== PROBLEM REQUIREMENTS ==
Your answer is the lines below, exactly, from the one that contains "View the 2 Comments on the post" through the one that contains "This screenshot has height=1008, width=1183.", both included.

──────── DATA SUPPLIED

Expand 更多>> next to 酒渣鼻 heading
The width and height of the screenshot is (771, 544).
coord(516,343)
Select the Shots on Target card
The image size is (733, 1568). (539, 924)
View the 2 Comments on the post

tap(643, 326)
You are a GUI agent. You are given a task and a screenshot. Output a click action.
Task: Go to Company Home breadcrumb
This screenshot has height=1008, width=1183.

────────────────
──────── DATA SUPPLIED

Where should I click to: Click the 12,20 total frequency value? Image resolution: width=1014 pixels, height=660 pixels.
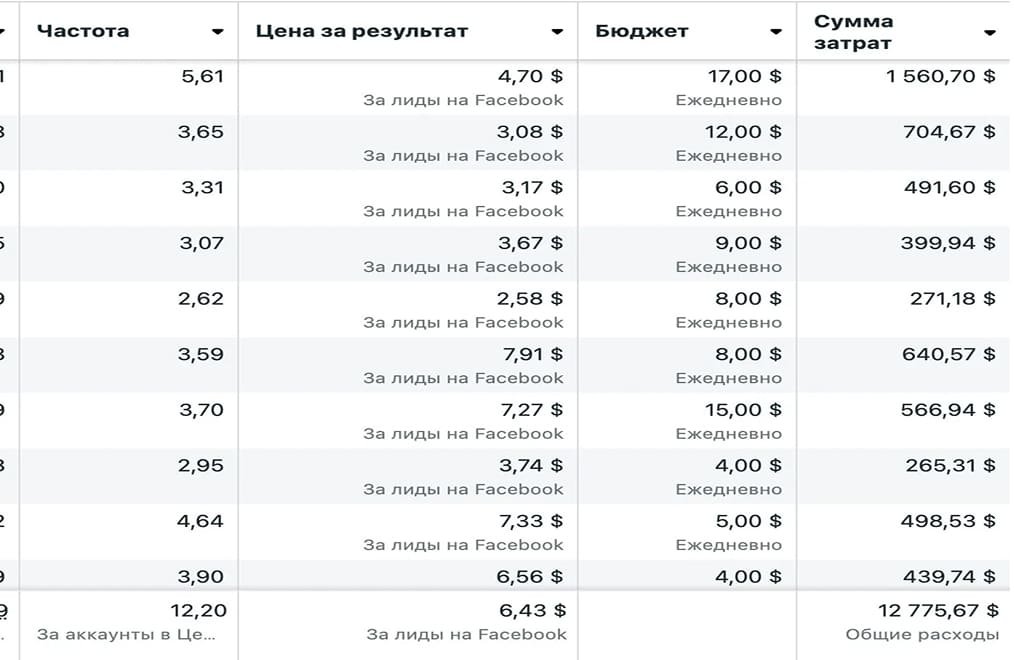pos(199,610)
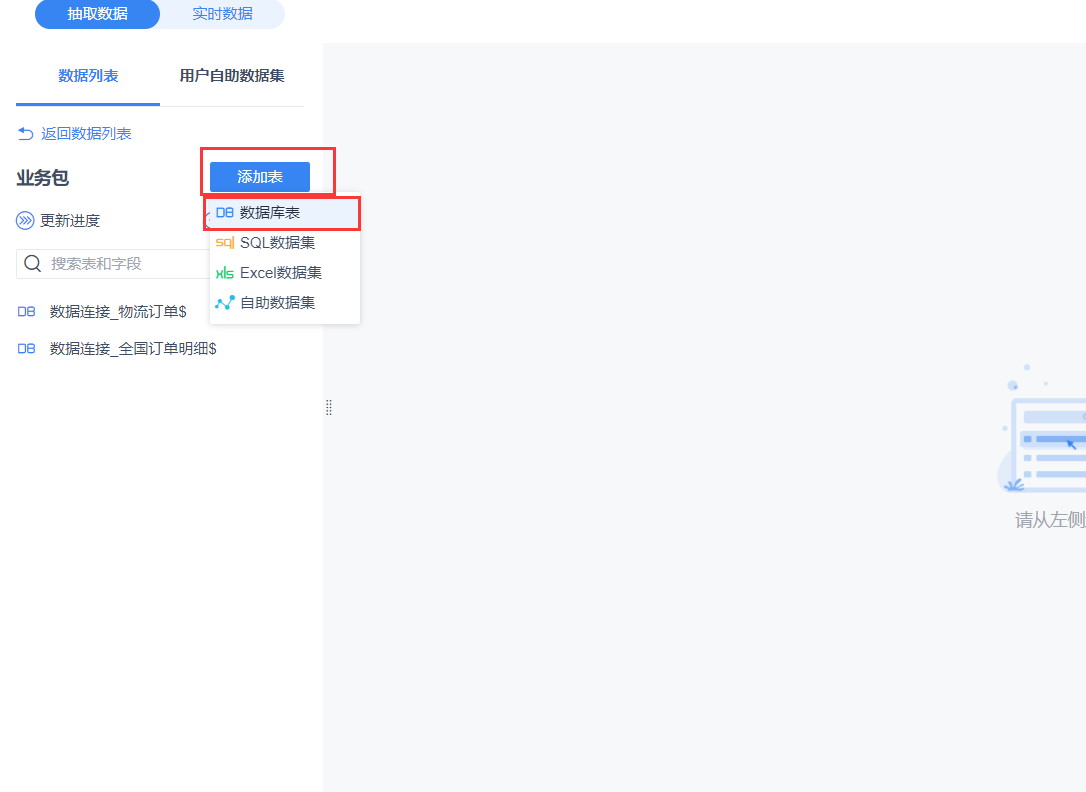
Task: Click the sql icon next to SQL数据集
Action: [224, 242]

────────────────

== ANSWER SPACE ==
View the 2 Comments on the post

tap(643, 326)
You are a GUI agent. You are given a task and a screenshot. Output a click action.
Task: Go to Company Home breadcrumb
This screenshot has height=1008, width=1183.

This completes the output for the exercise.